One figure in support of that? Ukraine’s sheer growth in followers. On Feb. 17, 2022, the country had just 305,634 followers according to Social Blade. That figure grew by double digits in the week after the invasion started. A month later, the country is sitting at a healthy 1.935 million followers. While their follower growth has returned to normal-ish levels, at the core of that organic growth lies an unprecedented media machine.
Lest we forget: there’s also a financial machine, too. Ukraine, which legalized digital assets this week, used its highly-online meme-loving crypto-sympathetic social presence to raise more than $100 million in Ethereum, Bitcoin, and other cryptos.
There are a lot of takeaways you could boil from this. However, we’ll go for the most entertaining one: Ukraine’s socials are proof that branding, awareness, positioning, ideas, and the ingenuity of your social/marketing hires make a huge difference. Ukraine’s propaganda machine wasn’t built without foresight, but its ingenuity offers an unlikely source of direction for brands and creators plotting their course.
The U.S. Government’s New Look at Crypto
Cryptocurrency enthusiasts have been quick to point out the U.S. federal government’s sclerotic approach to regulation. While other advanced economies have pressed ahead with approving direct investment vehicles for Bitcoin, for example, the U.S. has preferred to take a wait-and-see approach. However, two recent publications indicate that the Biden Administration is moving from wait-and-see to active investigation.

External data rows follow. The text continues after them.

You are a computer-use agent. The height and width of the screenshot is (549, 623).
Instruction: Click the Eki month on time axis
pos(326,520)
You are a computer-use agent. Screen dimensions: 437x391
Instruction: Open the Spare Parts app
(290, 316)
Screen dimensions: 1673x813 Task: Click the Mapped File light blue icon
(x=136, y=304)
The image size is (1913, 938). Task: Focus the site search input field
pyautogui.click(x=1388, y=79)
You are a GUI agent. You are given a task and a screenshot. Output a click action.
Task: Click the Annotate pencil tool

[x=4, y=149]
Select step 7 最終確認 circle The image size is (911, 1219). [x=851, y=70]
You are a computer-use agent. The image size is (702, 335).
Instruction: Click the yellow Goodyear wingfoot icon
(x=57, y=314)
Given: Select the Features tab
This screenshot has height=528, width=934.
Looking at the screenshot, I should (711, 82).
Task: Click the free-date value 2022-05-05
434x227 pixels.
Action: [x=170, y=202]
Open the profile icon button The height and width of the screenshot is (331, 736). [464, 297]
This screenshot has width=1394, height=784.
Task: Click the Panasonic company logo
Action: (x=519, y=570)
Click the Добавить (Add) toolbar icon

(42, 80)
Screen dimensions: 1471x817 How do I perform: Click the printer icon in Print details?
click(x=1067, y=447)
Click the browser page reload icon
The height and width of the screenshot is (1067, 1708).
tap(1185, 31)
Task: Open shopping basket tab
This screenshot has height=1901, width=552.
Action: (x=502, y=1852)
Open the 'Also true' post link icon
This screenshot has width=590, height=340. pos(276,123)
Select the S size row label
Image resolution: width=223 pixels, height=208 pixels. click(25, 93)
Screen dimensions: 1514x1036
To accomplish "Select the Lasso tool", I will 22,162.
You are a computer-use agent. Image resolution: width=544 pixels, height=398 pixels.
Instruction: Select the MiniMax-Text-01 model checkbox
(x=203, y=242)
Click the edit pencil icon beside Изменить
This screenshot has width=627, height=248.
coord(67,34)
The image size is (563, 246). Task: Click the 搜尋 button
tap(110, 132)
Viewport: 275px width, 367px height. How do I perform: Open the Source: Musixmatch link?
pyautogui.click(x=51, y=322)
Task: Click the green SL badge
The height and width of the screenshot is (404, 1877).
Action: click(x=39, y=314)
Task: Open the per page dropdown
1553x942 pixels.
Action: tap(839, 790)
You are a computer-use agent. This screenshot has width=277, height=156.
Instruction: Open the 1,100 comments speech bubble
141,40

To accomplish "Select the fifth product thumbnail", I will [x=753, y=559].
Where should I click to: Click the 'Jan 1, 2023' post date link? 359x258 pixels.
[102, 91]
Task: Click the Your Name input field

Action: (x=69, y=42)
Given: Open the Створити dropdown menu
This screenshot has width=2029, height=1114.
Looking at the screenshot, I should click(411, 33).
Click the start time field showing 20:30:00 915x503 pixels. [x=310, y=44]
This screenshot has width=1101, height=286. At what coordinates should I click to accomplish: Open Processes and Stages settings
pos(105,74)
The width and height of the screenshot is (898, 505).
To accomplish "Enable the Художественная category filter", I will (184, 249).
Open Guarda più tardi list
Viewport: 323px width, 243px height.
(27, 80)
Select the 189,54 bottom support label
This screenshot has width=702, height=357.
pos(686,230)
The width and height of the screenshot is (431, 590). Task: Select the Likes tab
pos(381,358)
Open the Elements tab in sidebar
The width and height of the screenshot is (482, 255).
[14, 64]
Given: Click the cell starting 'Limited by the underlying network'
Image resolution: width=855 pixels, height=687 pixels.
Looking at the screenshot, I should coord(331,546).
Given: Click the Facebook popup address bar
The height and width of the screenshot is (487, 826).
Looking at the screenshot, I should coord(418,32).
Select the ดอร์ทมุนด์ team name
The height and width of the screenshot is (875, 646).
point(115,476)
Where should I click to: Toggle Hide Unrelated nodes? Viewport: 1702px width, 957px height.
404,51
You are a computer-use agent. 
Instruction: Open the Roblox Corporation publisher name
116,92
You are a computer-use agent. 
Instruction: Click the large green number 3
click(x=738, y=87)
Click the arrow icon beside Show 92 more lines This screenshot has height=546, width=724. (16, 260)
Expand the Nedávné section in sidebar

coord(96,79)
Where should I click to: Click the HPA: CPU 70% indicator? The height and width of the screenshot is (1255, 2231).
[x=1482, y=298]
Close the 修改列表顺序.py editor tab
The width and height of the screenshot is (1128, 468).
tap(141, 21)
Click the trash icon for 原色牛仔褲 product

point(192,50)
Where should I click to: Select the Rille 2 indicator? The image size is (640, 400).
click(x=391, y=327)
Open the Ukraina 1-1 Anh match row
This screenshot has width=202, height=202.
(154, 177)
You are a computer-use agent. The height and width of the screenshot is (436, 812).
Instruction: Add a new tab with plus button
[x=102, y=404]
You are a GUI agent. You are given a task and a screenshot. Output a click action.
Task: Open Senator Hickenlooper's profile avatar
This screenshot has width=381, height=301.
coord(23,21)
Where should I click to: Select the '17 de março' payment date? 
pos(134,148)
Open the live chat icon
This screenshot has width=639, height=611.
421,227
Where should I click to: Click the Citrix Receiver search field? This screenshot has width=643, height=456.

For starters, the U.S. Federal Reserve released a discussion paper regarding Central Bank Digital Currencies (CBDC). The paper provides a thorough examination of current issues facing the U.S. monetary system and demonstrates a sound understanding of digital assets. But policy wonks hoping to find firm conclusions were likely disappointed. The most instructive aspect of the report was not the content itself, but rather the stakeholder consultation questions posed at the end. The thoughtful questions indicate a genuine interest in spurring public policy debate on the merits of a U.S. digital dollar and how it may interact with other digital asset systems (read: cryptocurrencies). You can bet that legal and compliance experts are preparing their responses.
It is important to note that the U.S. Federal Reserve is at least nominally independent from the White House and other executive agencies. The document should not be construed as official Biden Administration policy. Nonetheless, the Federal Reserve plays an important role in the regulation of the U.S. financial system. What the Fed says matters - and the organization helps set the agenda for financial policymakers.
The federal government action that received more fanfare was President Joe Biden’s recent Executive Order on Ensuring Responsible Development of Digital Assets. The broad ranging order includes all the policy jargon one would expect (climate risk, financial stability, and consumer protection, to name a few). Buzzwords aside, the real substance of the order boils down to directing federal government agencies to conduct further study on six priority regulatory topics.
None of this is likely to happen quickly. The order explicitly directs the Department of Treasury, Department of Commerce, and other federal agencies to work with each other to determine a regulatory approach. The so-called “interagency consultation process” happens on a variety of policy topics, and it is notoriously slow. Navigating the bureaucratic layers of one agency takes plenty of time and effort. Adding other agencies to the mix tends to increase the workload exponentially.
Still, President Biden’s marching orders are helpful in galvanizing an official U.S. response to cryptocurrency and web3 development. Both reports emphasize the desire to promote financial stability and maintain U.S. financial leadership. No American administration wants to relinquish the central role of the U.S. in the global economic system. Of course, for many in the crypto sector, moving away from centralized, nation-state control of the monetary system is a feature, not a bug. As the U.S. government begins to understand the true potential of decentralized finance, will policymakers become more or less inclined to support the industry with favorable regulatory frameworks? That is the question we will all be watching closely.